- PROVIDED TEXT
*-*-*

US Wants To ‘Make An Example’ Of Assange In Jail, UN Expert Claims (SMH)

The United States government has promised that Julian Assange will get a fair trial on espionage charges, rejecting the accusation of a United Nations expert that the administration “intends to make an example of him” with excessive charges and jail time. It has challenged the assessment of the expert, the UN’s Special Rapporteur on Torture Nils Melzer, that Assange would “be exposed to a real risk of torture or other cruel, inhuman or degrading treatment or punishment” if he ended up in a US jail. But Melzer has warned that extradition to the US would severely and dangerously worsen Assange’s already fragile psychological state.

The WikiLeaks founder is in a London jail awaiting a legal fight against extradition to the US, where he has been charged with conspiracy to receive and disclose top secret documents allegedly obtained from army whistleblower Chelsea Manning in 2010. Assange’s team are expected to argue he will not receive a fair trial if the extradition takes place, and that extradition would be dangerous to his health – arguments bolstered by the damning independent report from Melzer. In May, after visiting Assange in Belmarsh Prison for an interview and psychological examination, Melzer concluded that the US, Britain, Sweden and Ecuador shared responsibility for the “psychological torture” of Assange.

On Sunday new details emerged of Melzer’s conclusions, after the publication of letters that Melzer sent to the respective governments of those countries. The UN Human Rights Commissioner also published two responses received from the US and Sweden which strongly rejected Melzer’s claims and arguments. In his letters, Melzer gave new details of Assange’s prison regimen. At the time of his visit Assange was shut in his cell for about 20 hours a day, eating all his meals in the 2 metre by 3 metre space with “a bed, a cupboard, a note-board, basic sanitary installations, a plastic chair and a medium sized window”. Melzer called for Assange to be given access to the prison library and gym, and expressed concern that his situation “severely hampers his ability to adequately prepare” for his legal fight.

*-*-*

- AVAILABLE DATA
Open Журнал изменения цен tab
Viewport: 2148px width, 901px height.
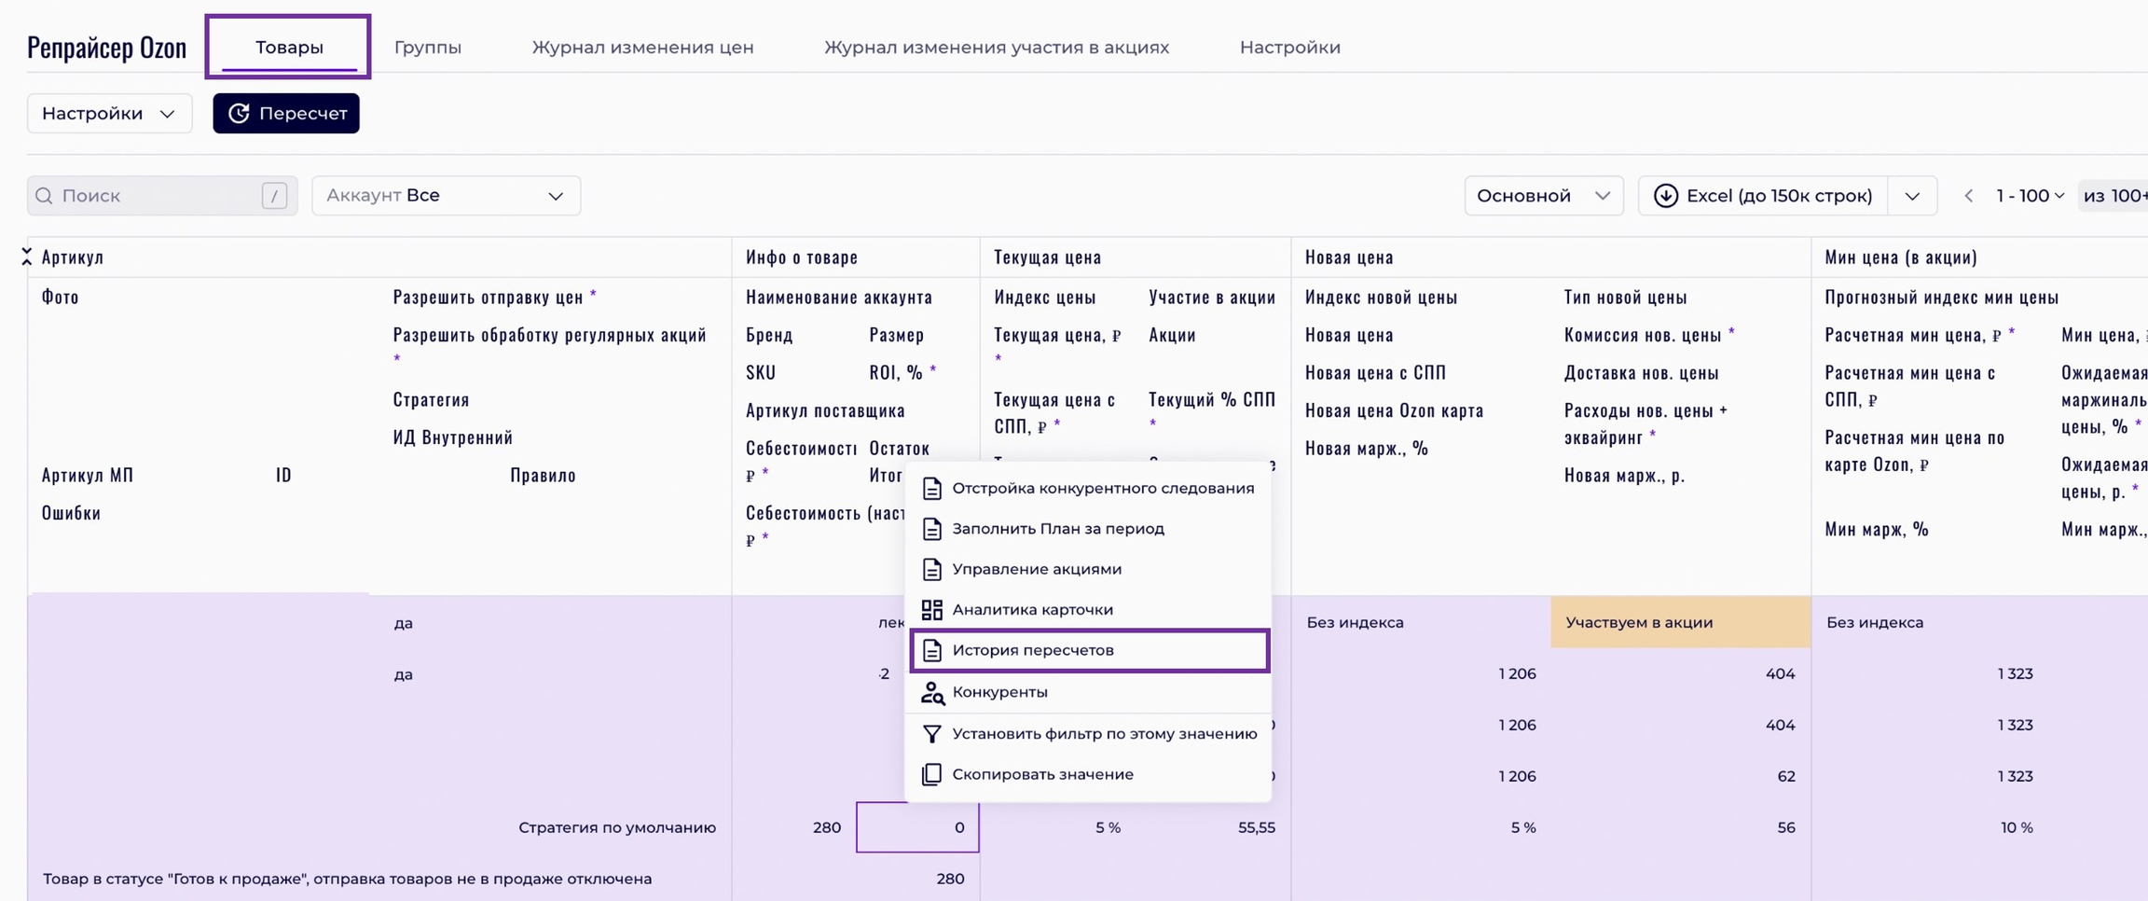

*-*-*

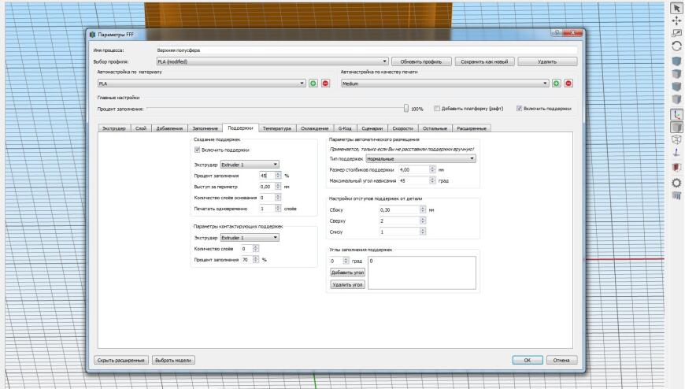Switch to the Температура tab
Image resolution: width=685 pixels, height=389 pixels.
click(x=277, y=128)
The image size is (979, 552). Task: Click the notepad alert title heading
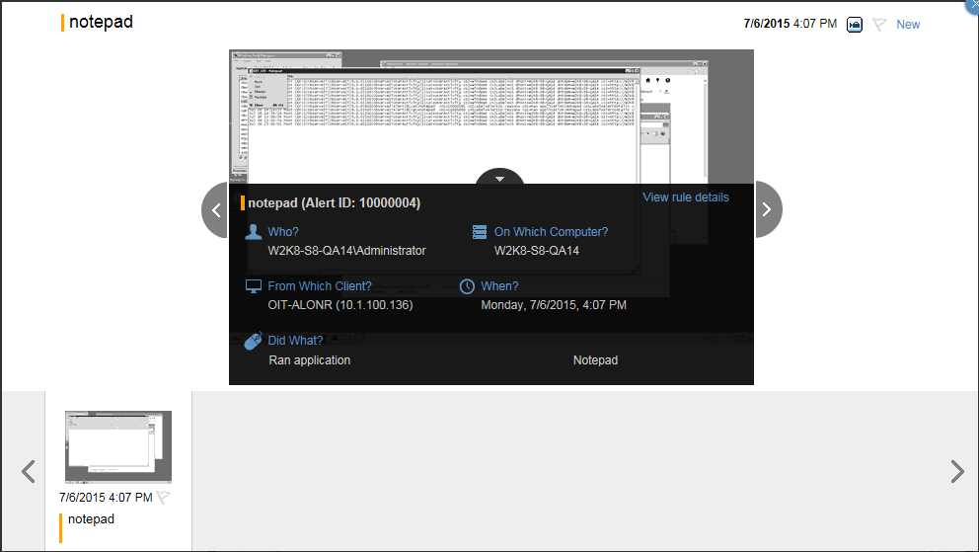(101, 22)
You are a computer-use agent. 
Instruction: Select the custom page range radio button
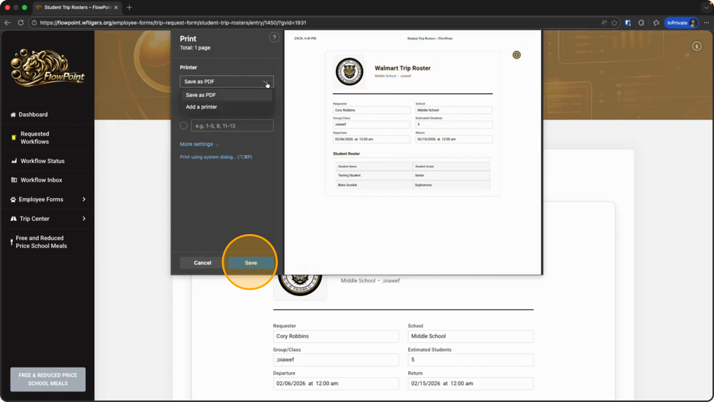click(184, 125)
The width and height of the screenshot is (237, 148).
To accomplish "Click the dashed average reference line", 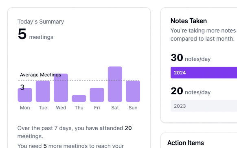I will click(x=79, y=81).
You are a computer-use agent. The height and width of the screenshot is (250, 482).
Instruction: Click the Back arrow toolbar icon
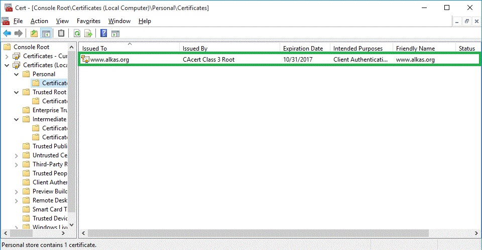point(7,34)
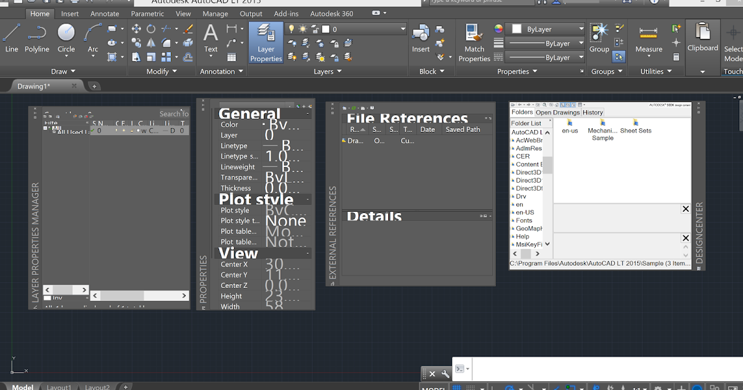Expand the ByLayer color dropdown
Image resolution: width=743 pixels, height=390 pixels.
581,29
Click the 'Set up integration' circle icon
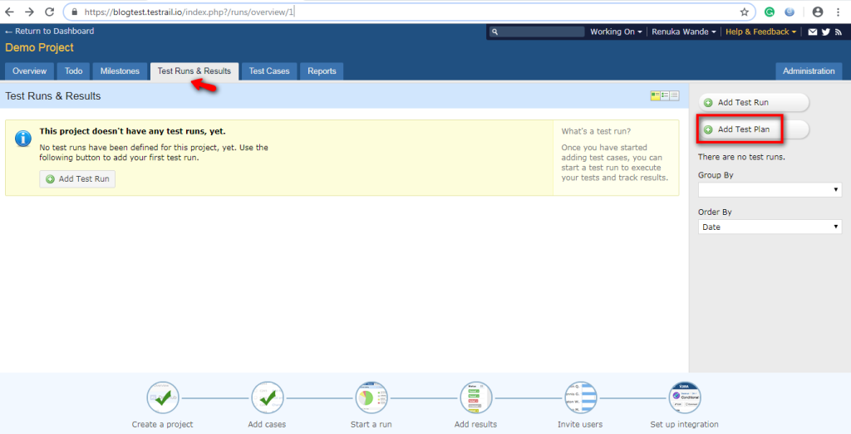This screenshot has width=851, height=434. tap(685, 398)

*-*-*

Would you set down the Assange article word for word from "US Wants To" to "fragile psychological state."? Draw only on the Assange article, not the items.

US Wants To ‘Make An Example’ Of Assange In Jail, UN Expert Claims (SMH)

The United States government has promised that Julian Assange will get a fair trial on espionage charges, rejecting the accusation of a United Nations expert that the administration “intends to make an example of him” with excessive charges and jail time. It has challenged the assessment of the expert, the UN’s Special Rapporteur on Torture Nils Melzer, that Assange would “be exposed to a real risk of torture or other cruel, inhuman or degrading treatment or punishment” if he ended up in a US jail. But Melzer has warned that extradition to the US would severely and dangerously worsen Assange’s already fragile psychological state.